» TO DO: No pictures belong in the result; set down exactly the lines from the one containing "Where should I" through the final line of the listing, and nothing more.

» DATA SHOWN:
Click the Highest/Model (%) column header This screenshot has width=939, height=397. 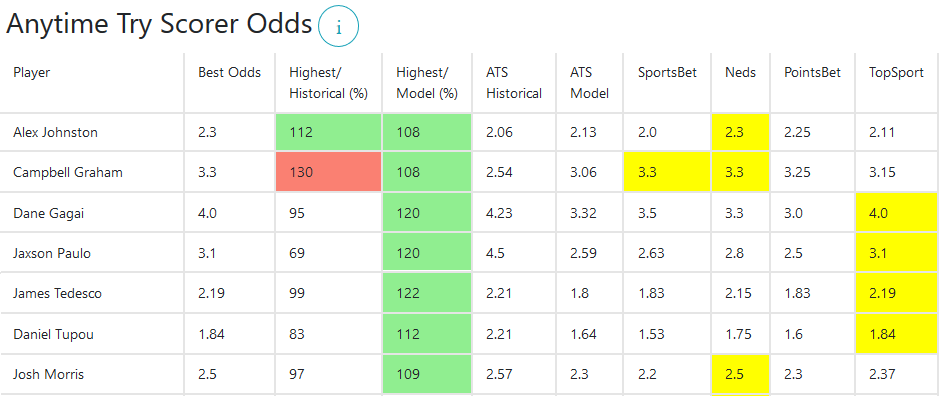[x=427, y=83]
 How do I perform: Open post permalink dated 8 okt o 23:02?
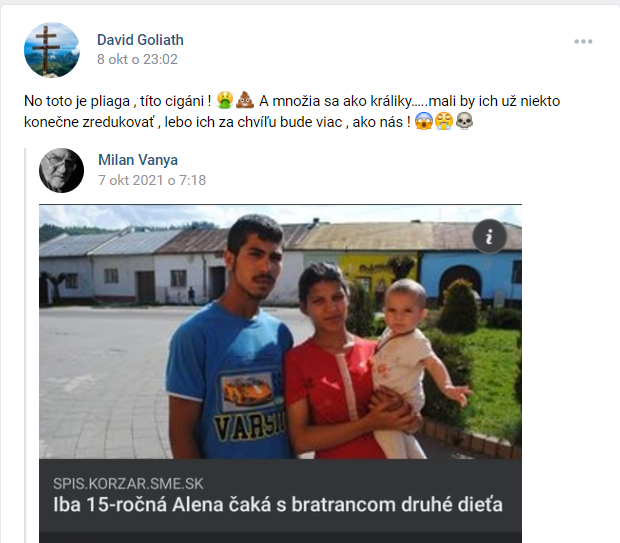(138, 59)
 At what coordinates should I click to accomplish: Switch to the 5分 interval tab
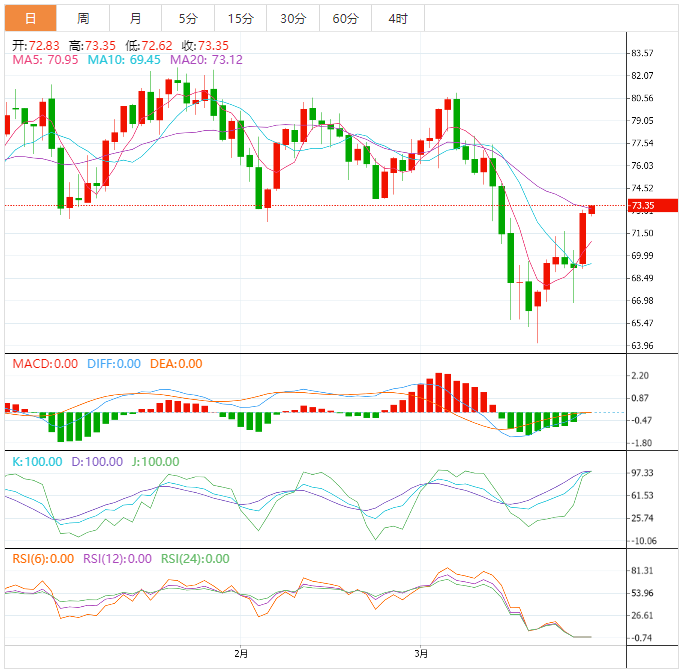tap(188, 18)
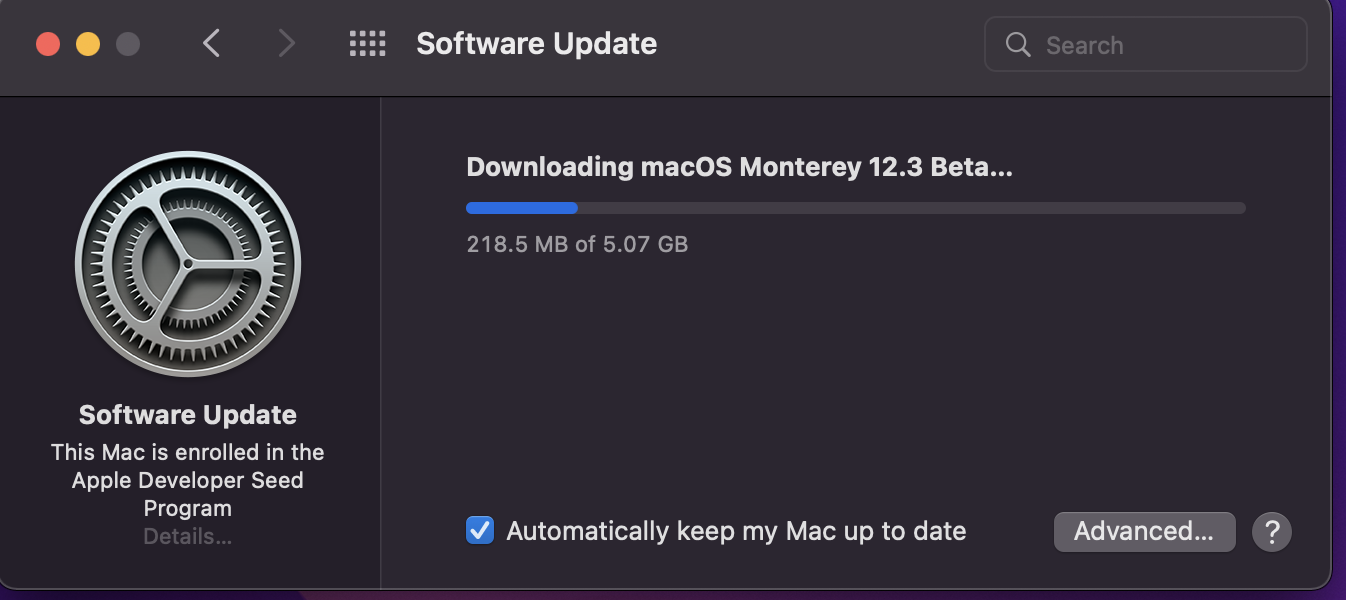Close the Software Update window
The width and height of the screenshot is (1346, 600).
tap(48, 44)
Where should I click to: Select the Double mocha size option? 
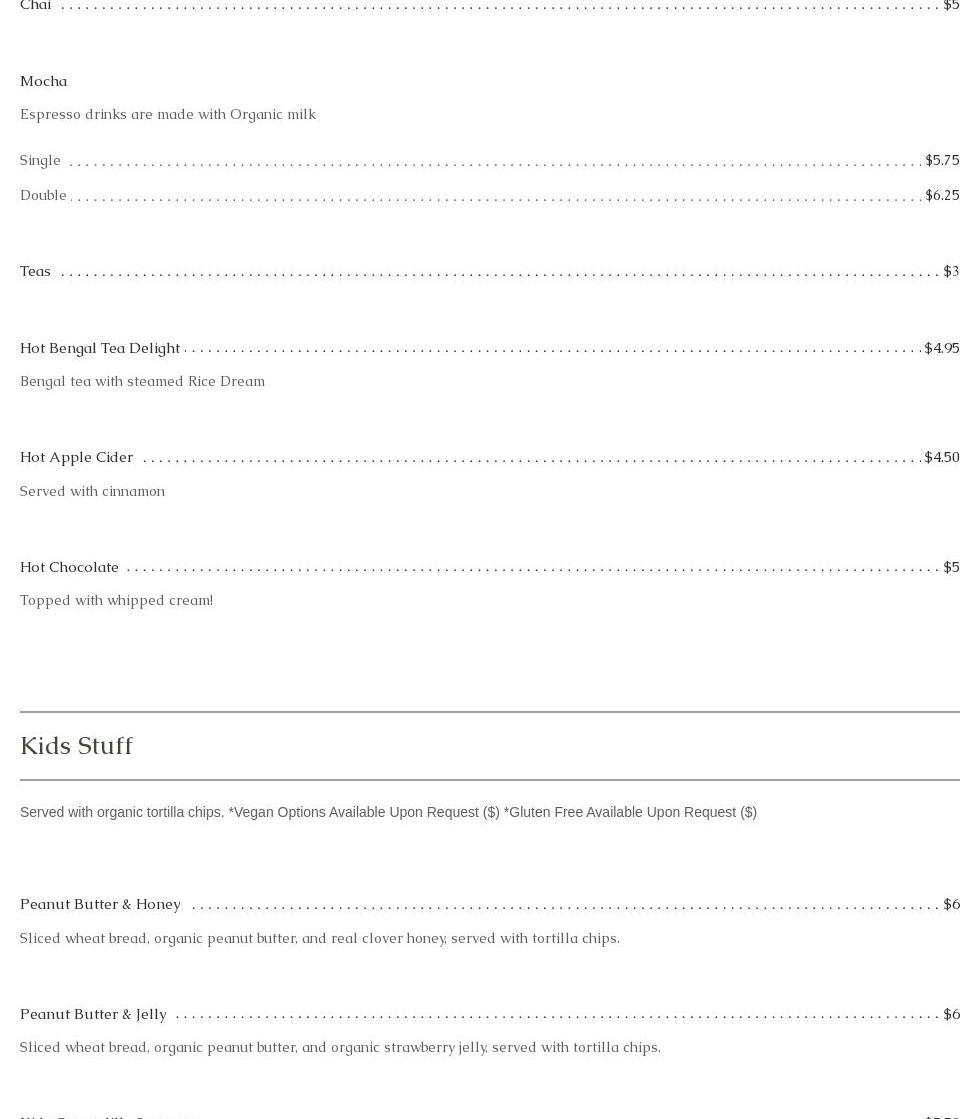pyautogui.click(x=43, y=195)
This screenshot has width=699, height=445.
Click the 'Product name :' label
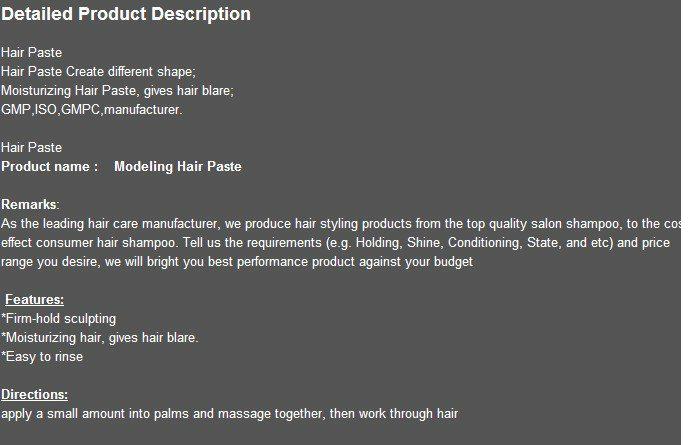pos(49,167)
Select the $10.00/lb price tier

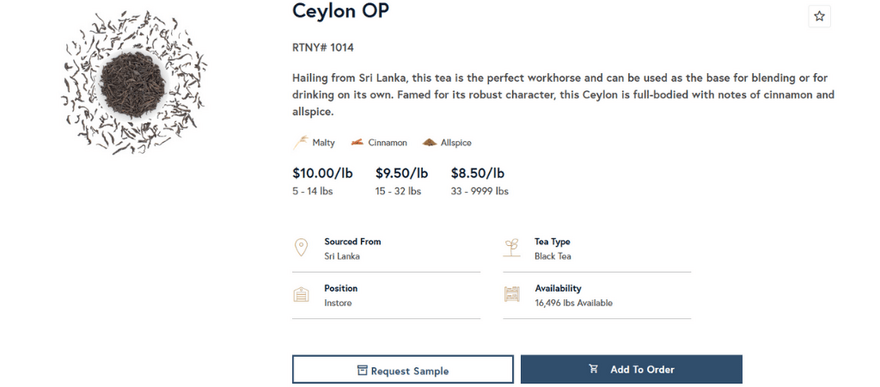point(322,181)
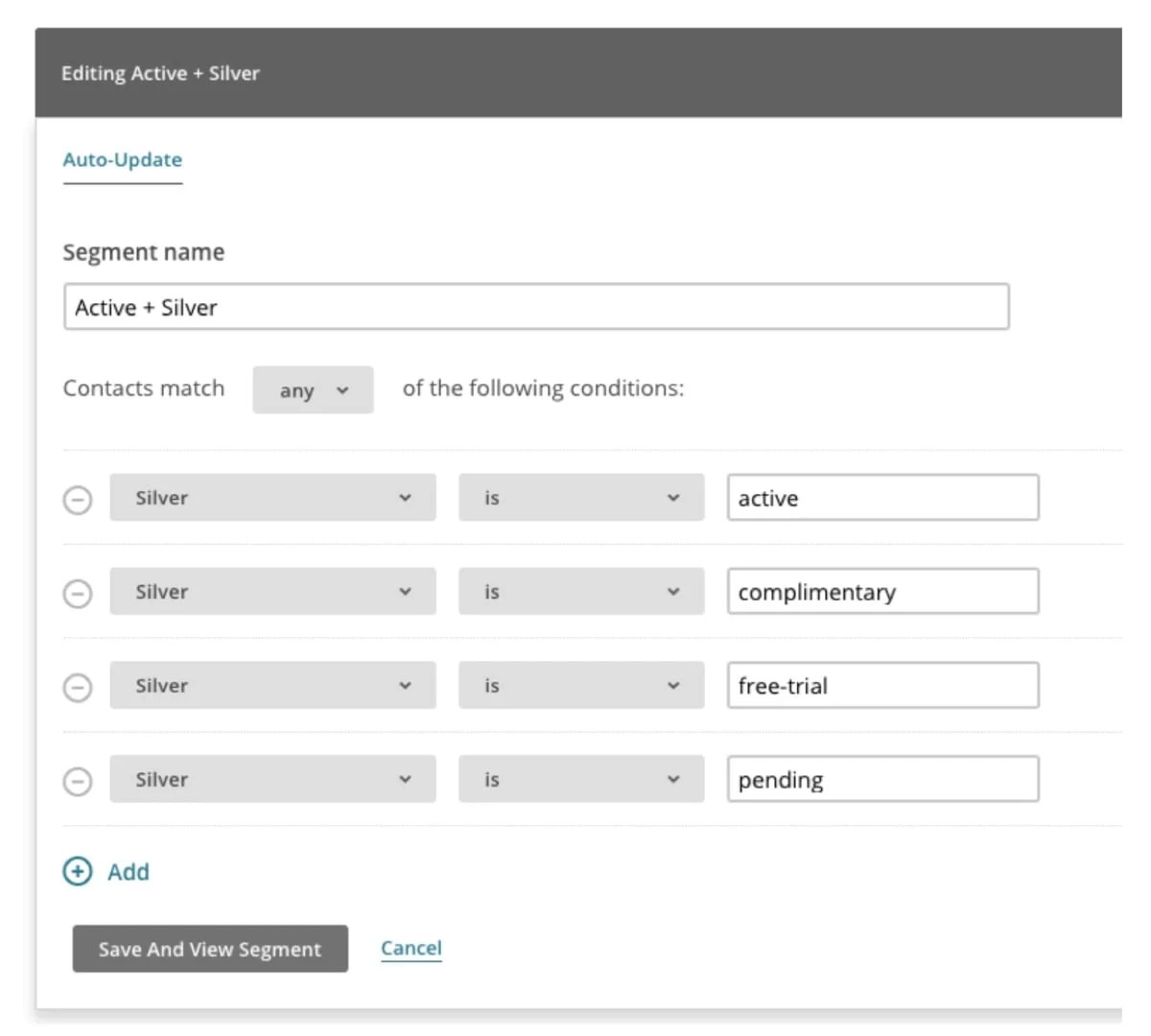Click the "pending" value input field
The image size is (1151, 1036).
point(882,779)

» RESULT OF THIS TASK:
Where should I click to: Select the Double mocha size option? 
pyautogui.click(x=43, y=195)
This screenshot has width=699, height=445.
Click the 'Product name :' label
pos(49,167)
Select the $10.00/lb price tier

point(322,181)
Click the "pending" value input field
The image size is (1151, 1036).
point(882,779)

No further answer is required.